Compared with the method and the device which depend on the manual labeling labels, the method and the device for searching the video template can carry more accurate information for describing the content of the video template through deep understanding and learning of the content of the video template, directly analyze the content of the video material by receiving the video material used for making the video when the video template is searched, and do not search according to user-defined search words, so that the hit rate of the video template matched with the content of the video material can be improved, and the accuracy rate of search results is improved.

After obtaining the similarity, the server 10 may return the video template with the similarity higher than the preset threshold value to the electronic device 11 of the user as the search result for displaying.

For example, the returned search results may also be sorted based on the parameter value of the similarity, and then the search results of the video templates sorted according to the relevance are provided to the user.

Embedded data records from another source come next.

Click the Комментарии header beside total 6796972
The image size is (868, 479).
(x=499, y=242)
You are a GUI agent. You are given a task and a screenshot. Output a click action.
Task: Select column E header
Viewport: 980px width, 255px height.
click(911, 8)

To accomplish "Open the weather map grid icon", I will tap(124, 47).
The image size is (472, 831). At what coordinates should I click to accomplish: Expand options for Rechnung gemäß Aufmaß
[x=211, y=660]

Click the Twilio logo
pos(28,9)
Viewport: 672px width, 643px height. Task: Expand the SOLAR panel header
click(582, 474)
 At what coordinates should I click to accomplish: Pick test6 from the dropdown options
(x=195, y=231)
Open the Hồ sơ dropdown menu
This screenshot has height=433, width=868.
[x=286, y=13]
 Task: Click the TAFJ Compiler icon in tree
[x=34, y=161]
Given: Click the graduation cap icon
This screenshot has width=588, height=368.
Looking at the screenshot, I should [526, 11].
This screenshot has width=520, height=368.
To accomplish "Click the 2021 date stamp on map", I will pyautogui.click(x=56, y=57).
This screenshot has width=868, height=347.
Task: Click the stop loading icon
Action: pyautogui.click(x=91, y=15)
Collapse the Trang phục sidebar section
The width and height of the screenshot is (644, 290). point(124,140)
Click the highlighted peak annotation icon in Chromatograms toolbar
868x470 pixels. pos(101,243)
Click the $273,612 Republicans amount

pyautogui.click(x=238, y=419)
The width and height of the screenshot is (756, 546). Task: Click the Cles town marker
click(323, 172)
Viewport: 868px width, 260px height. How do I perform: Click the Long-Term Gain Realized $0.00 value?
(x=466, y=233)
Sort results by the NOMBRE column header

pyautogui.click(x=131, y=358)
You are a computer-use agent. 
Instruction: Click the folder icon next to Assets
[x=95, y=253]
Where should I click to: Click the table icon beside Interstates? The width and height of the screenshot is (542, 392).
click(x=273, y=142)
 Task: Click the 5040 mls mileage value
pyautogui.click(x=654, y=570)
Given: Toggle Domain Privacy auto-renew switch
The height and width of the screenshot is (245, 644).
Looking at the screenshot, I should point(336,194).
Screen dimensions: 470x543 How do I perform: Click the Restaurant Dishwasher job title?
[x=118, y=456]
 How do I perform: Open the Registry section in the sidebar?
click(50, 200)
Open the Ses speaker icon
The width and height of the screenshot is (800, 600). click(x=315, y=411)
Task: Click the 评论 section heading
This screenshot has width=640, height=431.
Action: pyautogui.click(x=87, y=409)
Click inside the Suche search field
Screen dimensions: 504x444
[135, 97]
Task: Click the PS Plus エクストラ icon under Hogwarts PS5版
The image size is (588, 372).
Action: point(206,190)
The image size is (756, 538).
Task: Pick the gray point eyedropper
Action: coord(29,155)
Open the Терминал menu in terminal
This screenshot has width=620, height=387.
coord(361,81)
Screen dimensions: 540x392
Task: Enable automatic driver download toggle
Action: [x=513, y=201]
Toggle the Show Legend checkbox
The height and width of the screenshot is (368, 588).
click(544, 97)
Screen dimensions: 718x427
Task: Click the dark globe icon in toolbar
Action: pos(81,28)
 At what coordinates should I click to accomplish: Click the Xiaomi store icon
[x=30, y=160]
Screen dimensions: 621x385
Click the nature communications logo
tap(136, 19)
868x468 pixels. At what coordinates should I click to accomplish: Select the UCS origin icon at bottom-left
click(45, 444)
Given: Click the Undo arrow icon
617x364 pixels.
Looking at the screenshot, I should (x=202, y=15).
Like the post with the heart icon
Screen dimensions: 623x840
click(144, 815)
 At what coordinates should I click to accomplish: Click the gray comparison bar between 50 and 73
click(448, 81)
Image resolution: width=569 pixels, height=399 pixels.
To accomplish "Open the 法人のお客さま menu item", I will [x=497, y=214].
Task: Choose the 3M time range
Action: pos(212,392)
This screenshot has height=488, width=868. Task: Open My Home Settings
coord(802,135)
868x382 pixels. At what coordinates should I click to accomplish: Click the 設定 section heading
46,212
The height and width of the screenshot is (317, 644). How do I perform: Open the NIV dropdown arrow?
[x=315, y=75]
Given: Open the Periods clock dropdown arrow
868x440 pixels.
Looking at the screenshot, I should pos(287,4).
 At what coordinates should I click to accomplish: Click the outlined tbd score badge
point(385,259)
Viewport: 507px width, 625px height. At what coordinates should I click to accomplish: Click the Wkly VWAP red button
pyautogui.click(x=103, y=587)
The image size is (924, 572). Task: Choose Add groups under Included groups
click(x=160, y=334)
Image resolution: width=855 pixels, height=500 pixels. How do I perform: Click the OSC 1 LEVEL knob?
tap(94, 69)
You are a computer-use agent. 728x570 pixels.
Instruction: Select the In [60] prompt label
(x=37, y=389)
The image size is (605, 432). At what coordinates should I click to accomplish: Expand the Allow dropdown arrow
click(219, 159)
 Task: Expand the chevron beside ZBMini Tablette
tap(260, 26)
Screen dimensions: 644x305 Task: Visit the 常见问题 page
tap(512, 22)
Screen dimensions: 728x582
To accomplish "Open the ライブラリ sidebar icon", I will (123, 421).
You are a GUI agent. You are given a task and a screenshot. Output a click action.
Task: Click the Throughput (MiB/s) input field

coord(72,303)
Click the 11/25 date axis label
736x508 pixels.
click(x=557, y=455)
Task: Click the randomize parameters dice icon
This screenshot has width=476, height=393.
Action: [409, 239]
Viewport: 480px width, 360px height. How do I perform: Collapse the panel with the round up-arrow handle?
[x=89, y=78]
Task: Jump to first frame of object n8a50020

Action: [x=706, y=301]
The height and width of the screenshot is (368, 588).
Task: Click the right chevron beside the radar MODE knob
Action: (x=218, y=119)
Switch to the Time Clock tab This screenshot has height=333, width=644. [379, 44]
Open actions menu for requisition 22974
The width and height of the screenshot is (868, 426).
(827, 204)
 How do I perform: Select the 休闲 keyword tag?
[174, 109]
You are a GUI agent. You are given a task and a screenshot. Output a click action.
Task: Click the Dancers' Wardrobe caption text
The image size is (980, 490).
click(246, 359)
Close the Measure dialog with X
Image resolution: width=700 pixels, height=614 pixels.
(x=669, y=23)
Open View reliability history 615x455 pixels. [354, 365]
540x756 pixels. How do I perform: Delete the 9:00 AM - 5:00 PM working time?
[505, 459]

An exemplary display interface of search results on the electronic device 11 is shown in FIG. 3. The search results may be sorted according to the size of the similarity, or the sorting of the similarity may be adjusted in combination with other information, for example, attribute information such as title/upload time/duration/size/number of fans of an author/tag of the author of a video template, or user feedback information such as play amount/comment amount/collection amount/comment amount, on the basis of sorting by the relevance, the sorting results are adjusted according to a preset adjustment algorithm in combination with the one or more information, so that the sorting of the search results refers to the combined other information. The algorithm for adjusting the ranking specifically in combination with the attribute information and/or the user feedback information is not described herein any more, and may be designed as needed.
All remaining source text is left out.